[Stored items]

= = = = = = =

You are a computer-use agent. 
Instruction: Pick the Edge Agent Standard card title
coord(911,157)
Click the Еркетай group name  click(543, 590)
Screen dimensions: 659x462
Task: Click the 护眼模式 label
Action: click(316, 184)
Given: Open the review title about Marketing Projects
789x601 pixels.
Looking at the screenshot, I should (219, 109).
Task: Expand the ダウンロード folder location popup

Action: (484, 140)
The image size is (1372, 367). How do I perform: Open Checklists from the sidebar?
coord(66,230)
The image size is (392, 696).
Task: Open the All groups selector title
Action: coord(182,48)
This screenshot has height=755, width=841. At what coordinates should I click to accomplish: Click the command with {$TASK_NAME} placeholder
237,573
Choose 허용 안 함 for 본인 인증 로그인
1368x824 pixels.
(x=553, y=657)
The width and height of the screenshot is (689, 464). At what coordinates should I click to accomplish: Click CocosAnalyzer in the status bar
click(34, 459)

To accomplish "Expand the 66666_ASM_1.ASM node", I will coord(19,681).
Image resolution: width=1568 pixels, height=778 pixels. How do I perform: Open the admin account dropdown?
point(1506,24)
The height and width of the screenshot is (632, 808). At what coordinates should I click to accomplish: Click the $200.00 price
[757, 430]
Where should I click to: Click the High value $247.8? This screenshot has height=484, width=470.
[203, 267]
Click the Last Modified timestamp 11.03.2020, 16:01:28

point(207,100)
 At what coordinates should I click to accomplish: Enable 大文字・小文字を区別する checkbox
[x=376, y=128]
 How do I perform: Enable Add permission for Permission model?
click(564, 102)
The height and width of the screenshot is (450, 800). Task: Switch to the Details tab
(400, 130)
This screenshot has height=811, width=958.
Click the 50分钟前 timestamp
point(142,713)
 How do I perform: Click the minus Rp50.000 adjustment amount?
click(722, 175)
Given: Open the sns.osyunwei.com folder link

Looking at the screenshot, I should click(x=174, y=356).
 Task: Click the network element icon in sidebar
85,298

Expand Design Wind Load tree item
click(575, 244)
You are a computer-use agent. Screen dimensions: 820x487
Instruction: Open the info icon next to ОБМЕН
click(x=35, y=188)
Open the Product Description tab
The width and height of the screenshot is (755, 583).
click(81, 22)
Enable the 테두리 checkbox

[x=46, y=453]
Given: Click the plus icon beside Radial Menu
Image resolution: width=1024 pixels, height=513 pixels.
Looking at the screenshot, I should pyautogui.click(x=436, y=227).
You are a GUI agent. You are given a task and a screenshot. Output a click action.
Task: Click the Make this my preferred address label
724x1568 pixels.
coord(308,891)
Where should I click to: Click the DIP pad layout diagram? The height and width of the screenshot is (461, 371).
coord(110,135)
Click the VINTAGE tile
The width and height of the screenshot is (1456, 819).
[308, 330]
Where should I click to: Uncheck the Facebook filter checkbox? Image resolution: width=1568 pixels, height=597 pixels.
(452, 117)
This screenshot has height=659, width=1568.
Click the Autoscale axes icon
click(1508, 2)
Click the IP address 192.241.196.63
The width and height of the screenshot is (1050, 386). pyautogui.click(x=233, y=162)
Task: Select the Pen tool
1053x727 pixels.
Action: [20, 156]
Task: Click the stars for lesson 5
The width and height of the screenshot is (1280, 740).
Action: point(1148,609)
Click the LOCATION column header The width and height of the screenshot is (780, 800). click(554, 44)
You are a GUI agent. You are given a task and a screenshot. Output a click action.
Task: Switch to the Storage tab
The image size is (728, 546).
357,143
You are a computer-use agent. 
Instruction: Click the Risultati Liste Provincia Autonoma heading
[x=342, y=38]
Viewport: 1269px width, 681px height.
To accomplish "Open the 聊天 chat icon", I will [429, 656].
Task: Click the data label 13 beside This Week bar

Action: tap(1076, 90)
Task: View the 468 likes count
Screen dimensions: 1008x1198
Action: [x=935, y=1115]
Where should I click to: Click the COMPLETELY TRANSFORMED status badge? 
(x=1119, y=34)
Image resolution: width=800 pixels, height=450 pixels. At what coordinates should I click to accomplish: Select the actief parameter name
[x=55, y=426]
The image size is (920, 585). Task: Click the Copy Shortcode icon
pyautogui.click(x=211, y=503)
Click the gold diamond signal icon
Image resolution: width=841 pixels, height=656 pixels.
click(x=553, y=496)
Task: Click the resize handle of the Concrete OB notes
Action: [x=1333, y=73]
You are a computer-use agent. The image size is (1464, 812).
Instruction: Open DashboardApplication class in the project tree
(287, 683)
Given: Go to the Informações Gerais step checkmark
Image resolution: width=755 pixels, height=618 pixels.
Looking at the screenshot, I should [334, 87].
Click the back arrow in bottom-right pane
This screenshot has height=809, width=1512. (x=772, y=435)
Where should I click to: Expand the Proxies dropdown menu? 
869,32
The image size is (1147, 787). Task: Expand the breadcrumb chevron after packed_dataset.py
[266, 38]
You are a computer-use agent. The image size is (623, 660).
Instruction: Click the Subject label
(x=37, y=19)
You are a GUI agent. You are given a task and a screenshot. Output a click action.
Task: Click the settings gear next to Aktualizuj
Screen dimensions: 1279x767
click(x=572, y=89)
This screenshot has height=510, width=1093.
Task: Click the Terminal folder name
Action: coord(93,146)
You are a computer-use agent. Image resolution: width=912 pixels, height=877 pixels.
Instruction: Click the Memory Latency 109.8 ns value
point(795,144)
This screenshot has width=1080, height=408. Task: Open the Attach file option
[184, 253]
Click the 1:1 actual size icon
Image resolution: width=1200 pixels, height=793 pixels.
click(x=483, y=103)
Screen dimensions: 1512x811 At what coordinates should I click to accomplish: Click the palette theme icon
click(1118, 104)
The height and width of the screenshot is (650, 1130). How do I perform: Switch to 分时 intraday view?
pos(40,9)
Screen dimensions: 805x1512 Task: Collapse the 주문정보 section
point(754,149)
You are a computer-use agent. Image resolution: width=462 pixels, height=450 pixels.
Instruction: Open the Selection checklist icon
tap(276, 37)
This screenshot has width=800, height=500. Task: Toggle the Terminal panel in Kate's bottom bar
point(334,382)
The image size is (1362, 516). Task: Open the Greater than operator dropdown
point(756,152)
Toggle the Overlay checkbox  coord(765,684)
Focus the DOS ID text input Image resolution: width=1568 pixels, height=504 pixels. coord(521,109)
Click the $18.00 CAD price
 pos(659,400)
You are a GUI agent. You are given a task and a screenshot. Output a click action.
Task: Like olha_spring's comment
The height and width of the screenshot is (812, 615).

= = = = = = =

Word for word, repeat every line of the data.

#### Solution for this problem
You are a computer-use agent. 
Instruction: Pick the Edge Agent Standard card title
coord(911,157)
Click the Еркетай group name  click(543, 590)
Screen dimensions: 659x462
Task: Click the 护眼模式 label
Action: click(316, 184)
Given: Open the review title about Marketing Projects
789x601 pixels.
Looking at the screenshot, I should (219, 109).
Task: Expand the ダウンロード folder location popup

Action: (484, 140)
The image size is (1372, 367). How do I perform: Open Checklists from the sidebar?
coord(66,230)
The image size is (392, 696).
Task: Open the All groups selector title
Action: coord(182,48)
This screenshot has height=755, width=841. At what coordinates should I click to accomplish: Click the command with {$TASK_NAME} placeholder
237,573
Choose 허용 안 함 for 본인 인증 로그인
1368x824 pixels.
(x=553, y=657)
The width and height of the screenshot is (689, 464). At what coordinates should I click to accomplish: Click CocosAnalyzer in the status bar
click(34, 459)

To accomplish "Expand the 66666_ASM_1.ASM node", I will coord(19,681).
Image resolution: width=1568 pixels, height=778 pixels. How do I perform: Open the admin account dropdown?
point(1506,24)
The height and width of the screenshot is (632, 808). At what coordinates should I click to accomplish: Click the $200.00 price
[757, 430]
Where should I click to: Click the High value $247.8? This screenshot has height=484, width=470.
[203, 267]
Click the Last Modified timestamp 11.03.2020, 16:01:28

point(207,100)
 At what coordinates should I click to accomplish: Enable 大文字・小文字を区別する checkbox
[x=376, y=128]
 How do I perform: Enable Add permission for Permission model?
click(564, 102)
The height and width of the screenshot is (450, 800). Task: Switch to the Details tab
(400, 130)
This screenshot has height=811, width=958.
Click the 50分钟前 timestamp
point(142,713)
 How do I perform: Click the minus Rp50.000 adjustment amount?
click(722, 175)
Given: Open the sns.osyunwei.com folder link

Looking at the screenshot, I should click(x=174, y=356).
 Task: Click the network element icon in sidebar
85,298

Expand Design Wind Load tree item
click(575, 244)
You are a computer-use agent. Screen dimensions: 820x487
Instruction: Open the info icon next to ОБМЕН
click(x=35, y=188)
Open the Product Description tab
The width and height of the screenshot is (755, 583).
click(81, 22)
Enable the 테두리 checkbox

[x=46, y=453]
Given: Click the plus icon beside Radial Menu
Image resolution: width=1024 pixels, height=513 pixels.
Looking at the screenshot, I should pyautogui.click(x=436, y=227).
You are a GUI agent. You are given a task and a screenshot. Output a click action.
Task: Click the Make this my preferred address label
724x1568 pixels.
coord(308,891)
Where should I click to: Click the DIP pad layout diagram? The height and width of the screenshot is (461, 371).
coord(110,135)
Click the VINTAGE tile
The width and height of the screenshot is (1456, 819).
[308, 330]
Where should I click to: Uncheck the Facebook filter checkbox? Image resolution: width=1568 pixels, height=597 pixels.
(452, 117)
This screenshot has height=659, width=1568.
Click the Autoscale axes icon
click(1508, 2)
Click the IP address 192.241.196.63
The width and height of the screenshot is (1050, 386). pyautogui.click(x=233, y=162)
Task: Select the Pen tool
1053x727 pixels.
Action: [20, 156]
Task: Click the stars for lesson 5
The width and height of the screenshot is (1280, 740).
Action: point(1148,609)
Click the LOCATION column header The width and height of the screenshot is (780, 800). click(554, 44)
You are a GUI agent. You are given a task and a screenshot. Output a click action.
Task: Switch to the Storage tab
The image size is (728, 546).
357,143
You are a computer-use agent. 
Instruction: Click the Risultati Liste Provincia Autonoma heading
[x=342, y=38]
Viewport: 1269px width, 681px height.
To accomplish "Open the 聊天 chat icon", I will [429, 656].
Task: Click the data label 13 beside This Week bar

Action: tap(1076, 90)
Task: View the 468 likes count
Screen dimensions: 1008x1198
Action: [x=935, y=1115]
Where should I click to: Click the COMPLETELY TRANSFORMED status badge? 
(x=1119, y=34)
Image resolution: width=800 pixels, height=450 pixels. At what coordinates should I click to accomplish: Select the actief parameter name
[x=55, y=426]
The image size is (920, 585). Task: Click the Copy Shortcode icon
pyautogui.click(x=211, y=503)
Click the gold diamond signal icon
Image resolution: width=841 pixels, height=656 pixels.
click(x=553, y=496)
Task: Click the resize handle of the Concrete OB notes
Action: [x=1333, y=73]
You are a computer-use agent. The image size is (1464, 812).
Instruction: Open DashboardApplication class in the project tree
(287, 683)
Given: Go to the Informações Gerais step checkmark
Image resolution: width=755 pixels, height=618 pixels.
Looking at the screenshot, I should [334, 87].
Click the back arrow in bottom-right pane
This screenshot has height=809, width=1512. (x=772, y=435)
Where should I click to: Expand the Proxies dropdown menu? 
869,32
The image size is (1147, 787). Task: Expand the breadcrumb chevron after packed_dataset.py
[266, 38]
You are a computer-use agent. The image size is (623, 660).
Instruction: Click the Subject label
(x=37, y=19)
You are a GUI agent. You are given a task and a screenshot. Output a click action.
Task: Click the settings gear next to Aktualizuj
Screen dimensions: 1279x767
click(x=572, y=89)
This screenshot has height=510, width=1093.
Task: Click the Terminal folder name
Action: coord(93,146)
You are a computer-use agent. Image resolution: width=912 pixels, height=877 pixels.
Instruction: Click the Memory Latency 109.8 ns value
point(795,144)
This screenshot has width=1080, height=408. Task: Open the Attach file option
[184, 253]
Click the 1:1 actual size icon
Image resolution: width=1200 pixels, height=793 pixels.
click(x=483, y=103)
Screen dimensions: 1512x811 At what coordinates should I click to accomplish: Click the palette theme icon
click(1118, 104)
The height and width of the screenshot is (650, 1130). How do I perform: Switch to 分时 intraday view?
pos(40,9)
Screen dimensions: 805x1512 Task: Collapse the 주문정보 section
point(754,149)
You are a computer-use agent. Image resolution: width=462 pixels, height=450 pixels.
Instruction: Open the Selection checklist icon
tap(276, 37)
This screenshot has width=800, height=500. Task: Toggle the Terminal panel in Kate's bottom bar
point(334,382)
The image size is (1362, 516). Task: Open the Greater than operator dropdown
point(756,152)
Toggle the Overlay checkbox  coord(765,684)
Focus the DOS ID text input Image resolution: width=1568 pixels, height=504 pixels. coord(521,109)
Click the $18.00 CAD price
 pos(659,400)
You are a GUI agent. You are given a task and a screenshot. Output a click action.
Task: Like olha_spring's comment
The height and width of the screenshot is (812, 615).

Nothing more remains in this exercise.